*** Data under study

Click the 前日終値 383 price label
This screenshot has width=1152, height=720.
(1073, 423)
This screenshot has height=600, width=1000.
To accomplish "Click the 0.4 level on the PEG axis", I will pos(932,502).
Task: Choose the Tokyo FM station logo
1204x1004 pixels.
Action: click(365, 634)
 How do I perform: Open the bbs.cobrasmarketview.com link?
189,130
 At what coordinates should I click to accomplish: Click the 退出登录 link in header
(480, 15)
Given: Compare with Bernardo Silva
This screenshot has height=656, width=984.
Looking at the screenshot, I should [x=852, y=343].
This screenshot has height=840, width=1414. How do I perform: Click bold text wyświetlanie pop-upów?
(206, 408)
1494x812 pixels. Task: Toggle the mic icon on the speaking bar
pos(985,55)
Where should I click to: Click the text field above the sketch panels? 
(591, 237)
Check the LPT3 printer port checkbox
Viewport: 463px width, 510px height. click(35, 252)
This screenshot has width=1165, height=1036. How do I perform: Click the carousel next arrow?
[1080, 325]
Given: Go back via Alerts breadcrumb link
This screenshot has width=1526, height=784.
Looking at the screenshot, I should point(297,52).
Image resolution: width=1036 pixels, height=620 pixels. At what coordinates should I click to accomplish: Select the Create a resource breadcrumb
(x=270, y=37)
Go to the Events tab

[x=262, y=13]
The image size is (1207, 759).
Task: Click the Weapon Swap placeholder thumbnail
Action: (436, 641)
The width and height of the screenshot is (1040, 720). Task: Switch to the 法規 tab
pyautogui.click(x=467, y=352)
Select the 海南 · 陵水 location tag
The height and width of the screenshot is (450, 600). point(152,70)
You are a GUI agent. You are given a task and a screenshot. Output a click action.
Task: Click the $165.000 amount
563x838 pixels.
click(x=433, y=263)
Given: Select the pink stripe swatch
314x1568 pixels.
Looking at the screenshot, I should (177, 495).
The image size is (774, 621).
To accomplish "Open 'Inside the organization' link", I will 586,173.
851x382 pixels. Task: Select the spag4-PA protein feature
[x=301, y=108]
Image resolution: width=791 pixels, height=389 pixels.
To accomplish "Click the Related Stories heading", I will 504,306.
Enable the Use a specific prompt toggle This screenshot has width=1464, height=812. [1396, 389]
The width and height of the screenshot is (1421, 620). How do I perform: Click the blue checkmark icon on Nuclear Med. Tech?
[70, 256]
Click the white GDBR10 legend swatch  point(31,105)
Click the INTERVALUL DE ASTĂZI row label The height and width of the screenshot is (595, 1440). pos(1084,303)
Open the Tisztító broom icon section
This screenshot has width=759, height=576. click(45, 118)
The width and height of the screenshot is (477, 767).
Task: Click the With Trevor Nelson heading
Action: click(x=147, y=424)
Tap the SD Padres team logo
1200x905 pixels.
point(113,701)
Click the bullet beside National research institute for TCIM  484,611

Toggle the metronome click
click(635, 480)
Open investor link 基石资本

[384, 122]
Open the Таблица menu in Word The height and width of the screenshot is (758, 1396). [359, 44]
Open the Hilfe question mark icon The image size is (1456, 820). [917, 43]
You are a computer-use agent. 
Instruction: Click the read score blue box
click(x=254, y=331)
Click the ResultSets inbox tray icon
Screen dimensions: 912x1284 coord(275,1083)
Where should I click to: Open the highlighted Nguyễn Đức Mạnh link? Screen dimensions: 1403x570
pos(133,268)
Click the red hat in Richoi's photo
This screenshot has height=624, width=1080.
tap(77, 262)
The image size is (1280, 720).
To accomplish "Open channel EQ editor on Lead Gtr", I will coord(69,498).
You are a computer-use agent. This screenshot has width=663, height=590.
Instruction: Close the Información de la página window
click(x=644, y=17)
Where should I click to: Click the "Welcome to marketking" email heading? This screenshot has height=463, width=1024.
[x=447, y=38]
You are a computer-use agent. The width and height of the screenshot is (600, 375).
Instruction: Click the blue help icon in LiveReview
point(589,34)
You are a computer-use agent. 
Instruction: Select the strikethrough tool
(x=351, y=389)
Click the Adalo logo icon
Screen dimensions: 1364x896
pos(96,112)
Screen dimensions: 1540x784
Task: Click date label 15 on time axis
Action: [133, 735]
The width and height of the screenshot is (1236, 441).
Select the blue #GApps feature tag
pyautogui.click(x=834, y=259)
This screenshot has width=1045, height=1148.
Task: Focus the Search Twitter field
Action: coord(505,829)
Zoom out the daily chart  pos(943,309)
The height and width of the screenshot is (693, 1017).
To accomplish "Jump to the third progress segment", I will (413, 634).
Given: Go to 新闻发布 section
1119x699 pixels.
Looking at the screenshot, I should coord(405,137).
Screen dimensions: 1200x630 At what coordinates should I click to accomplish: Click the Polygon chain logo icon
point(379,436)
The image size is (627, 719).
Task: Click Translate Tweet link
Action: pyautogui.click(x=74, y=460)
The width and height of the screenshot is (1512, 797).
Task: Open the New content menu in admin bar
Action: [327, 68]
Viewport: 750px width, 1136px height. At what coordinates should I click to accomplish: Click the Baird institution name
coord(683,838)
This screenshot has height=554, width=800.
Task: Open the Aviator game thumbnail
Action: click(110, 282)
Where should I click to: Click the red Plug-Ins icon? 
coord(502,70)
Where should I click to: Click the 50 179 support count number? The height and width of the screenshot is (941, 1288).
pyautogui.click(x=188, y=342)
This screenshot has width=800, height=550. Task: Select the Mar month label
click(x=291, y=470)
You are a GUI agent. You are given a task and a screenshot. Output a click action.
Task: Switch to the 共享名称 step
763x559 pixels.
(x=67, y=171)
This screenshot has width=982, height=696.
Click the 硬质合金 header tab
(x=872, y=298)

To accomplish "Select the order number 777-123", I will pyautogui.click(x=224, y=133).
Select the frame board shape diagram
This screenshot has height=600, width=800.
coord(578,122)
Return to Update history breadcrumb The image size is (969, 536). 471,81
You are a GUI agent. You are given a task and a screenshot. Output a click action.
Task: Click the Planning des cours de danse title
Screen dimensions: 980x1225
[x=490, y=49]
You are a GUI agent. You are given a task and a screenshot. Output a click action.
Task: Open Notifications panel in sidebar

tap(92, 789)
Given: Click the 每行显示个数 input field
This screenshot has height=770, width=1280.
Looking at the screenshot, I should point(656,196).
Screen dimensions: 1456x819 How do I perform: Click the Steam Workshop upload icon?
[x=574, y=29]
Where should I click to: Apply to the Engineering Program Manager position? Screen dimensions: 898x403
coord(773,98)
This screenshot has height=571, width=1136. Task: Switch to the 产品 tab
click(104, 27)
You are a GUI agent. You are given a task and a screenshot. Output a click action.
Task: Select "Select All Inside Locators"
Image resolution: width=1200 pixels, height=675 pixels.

******

> _Instructions for the task_: The data above is to be returned exactly, with nothing altered.

> _Answer section_:
Click the 前日終値 383 price label
This screenshot has width=1152, height=720.
(1073, 423)
This screenshot has height=600, width=1000.
To accomplish "Click the 0.4 level on the PEG axis", I will pos(932,502).
Task: Choose the Tokyo FM station logo
1204x1004 pixels.
Action: click(365, 634)
 How do I perform: Open the bbs.cobrasmarketview.com link?
189,130
 At what coordinates should I click to accomplish: Click the 退出登录 link in header
(480, 15)
Given: Compare with Bernardo Silva
This screenshot has height=656, width=984.
Looking at the screenshot, I should [x=852, y=343].
This screenshot has height=840, width=1414. How do I perform: Click bold text wyświetlanie pop-upów?
(206, 408)
1494x812 pixels. Task: Toggle the mic icon on the speaking bar
pos(985,55)
Where should I click to: Click the text field above the sketch panels? 
(591, 237)
Check the LPT3 printer port checkbox
Viewport: 463px width, 510px height. click(35, 252)
This screenshot has width=1165, height=1036. How do I perform: Click the carousel next arrow?
[1080, 325]
Given: Go back via Alerts breadcrumb link
This screenshot has width=1526, height=784.
Looking at the screenshot, I should point(297,52).
Image resolution: width=1036 pixels, height=620 pixels. At what coordinates should I click to accomplish: Select the Create a resource breadcrumb
(x=270, y=37)
Go to the Events tab

[x=262, y=13]
The image size is (1207, 759).
Task: Click the Weapon Swap placeholder thumbnail
Action: (436, 641)
The width and height of the screenshot is (1040, 720). Task: Switch to the 法規 tab
pyautogui.click(x=467, y=352)
Select the 海南 · 陵水 location tag
The height and width of the screenshot is (450, 600). point(152,70)
You are a GUI agent. You are given a task and a screenshot. Output a click action.
Task: Click the $165.000 amount
563x838 pixels.
click(x=433, y=263)
Given: Select the pink stripe swatch
314x1568 pixels.
Looking at the screenshot, I should (177, 495).
The image size is (774, 621).
To accomplish "Open 'Inside the organization' link", I will 586,173.
851x382 pixels. Task: Select the spag4-PA protein feature
[x=301, y=108]
Image resolution: width=791 pixels, height=389 pixels.
To accomplish "Click the Related Stories heading", I will 504,306.
Enable the Use a specific prompt toggle This screenshot has width=1464, height=812. [1396, 389]
The width and height of the screenshot is (1421, 620). How do I perform: Click the blue checkmark icon on Nuclear Med. Tech?
[70, 256]
Click the white GDBR10 legend swatch  point(31,105)
Click the INTERVALUL DE ASTĂZI row label The height and width of the screenshot is (595, 1440). pos(1084,303)
Open the Tisztító broom icon section
This screenshot has width=759, height=576. click(45, 118)
The width and height of the screenshot is (477, 767).
Task: Click the With Trevor Nelson heading
Action: click(x=147, y=424)
Tap the SD Padres team logo
1200x905 pixels.
point(113,701)
Click the bullet beside National research institute for TCIM  484,611

Toggle the metronome click
click(635, 480)
Open investor link 基石资本

[384, 122]
Open the Таблица menu in Word The height and width of the screenshot is (758, 1396). [359, 44]
Open the Hilfe question mark icon The image size is (1456, 820). [917, 43]
You are a computer-use agent. 
Instruction: Click the read score blue box
click(x=254, y=331)
Click the ResultSets inbox tray icon
Screen dimensions: 912x1284 coord(275,1083)
Where should I click to: Open the highlighted Nguyễn Đức Mạnh link? Screen dimensions: 1403x570
pos(133,268)
Click the red hat in Richoi's photo
This screenshot has height=624, width=1080.
tap(77, 262)
The image size is (1280, 720).
To accomplish "Open channel EQ editor on Lead Gtr", I will coord(69,498).
You are a computer-use agent. This screenshot has width=663, height=590.
Instruction: Close the Información de la página window
click(x=644, y=17)
Where should I click to: Click the "Welcome to marketking" email heading? This screenshot has height=463, width=1024.
[x=447, y=38]
You are a computer-use agent. The width and height of the screenshot is (600, 375).
Instruction: Click the blue help icon in LiveReview
point(589,34)
You are a computer-use agent. 
Instruction: Select the strikethrough tool
(x=351, y=389)
Click the Adalo logo icon
Screen dimensions: 1364x896
pos(96,112)
Screen dimensions: 1540x784
Task: Click date label 15 on time axis
Action: [133, 735]
The width and height of the screenshot is (1236, 441).
Select the blue #GApps feature tag
pyautogui.click(x=834, y=259)
This screenshot has width=1045, height=1148.
Task: Focus the Search Twitter field
Action: coord(505,829)
Zoom out the daily chart  pos(943,309)
The height and width of the screenshot is (693, 1017).
To accomplish "Jump to the third progress segment", I will (413, 634).
Given: Go to 新闻发布 section
1119x699 pixels.
Looking at the screenshot, I should coord(405,137).
Screen dimensions: 1200x630 At what coordinates should I click to accomplish: Click the Polygon chain logo icon
point(379,436)
The image size is (627, 719).
Task: Click Translate Tweet link
Action: pyautogui.click(x=74, y=460)
The width and height of the screenshot is (1512, 797).
Task: Open the New content menu in admin bar
Action: [327, 68]
Viewport: 750px width, 1136px height. At what coordinates should I click to accomplish: Click the Baird institution name
coord(683,838)
This screenshot has height=554, width=800.
Task: Open the Aviator game thumbnail
Action: click(110, 282)
Where should I click to: Click the red Plug-Ins icon? 
coord(502,70)
Where should I click to: Click the 50 179 support count number? The height and width of the screenshot is (941, 1288).
pyautogui.click(x=188, y=342)
This screenshot has width=800, height=550. Task: Select the Mar month label
click(x=291, y=470)
You are a GUI agent. You are given a task and a screenshot. Output a click action.
Task: Switch to the 共享名称 step
763x559 pixels.
(x=67, y=171)
This screenshot has width=982, height=696.
Click the 硬质合金 header tab
(x=872, y=298)

To accomplish "Select the order number 777-123", I will pyautogui.click(x=224, y=133).
Select the frame board shape diagram
This screenshot has height=600, width=800.
coord(578,122)
Return to Update history breadcrumb The image size is (969, 536). 471,81
You are a GUI agent. You are given a task and a screenshot. Output a click action.
Task: Click the Planning des cours de danse title
Screen dimensions: 980x1225
[x=490, y=49]
You are a GUI agent. You are given a task and a screenshot. Output a click action.
Task: Open Notifications panel in sidebar

tap(92, 789)
Given: Click the 每行显示个数 input field
This screenshot has height=770, width=1280.
Looking at the screenshot, I should point(656,196).
Screen dimensions: 1456x819 How do I perform: Click the Steam Workshop upload icon?
[x=574, y=29]
Where should I click to: Apply to the Engineering Program Manager position? Screen dimensions: 898x403
coord(773,98)
This screenshot has height=571, width=1136. Task: Switch to the 产品 tab
click(104, 27)
You are a GUI agent. You are given a task and a screenshot. Output a click action.
Task: Select "Select All Inside Locators"
Image resolution: width=1200 pixels, height=675 pixels.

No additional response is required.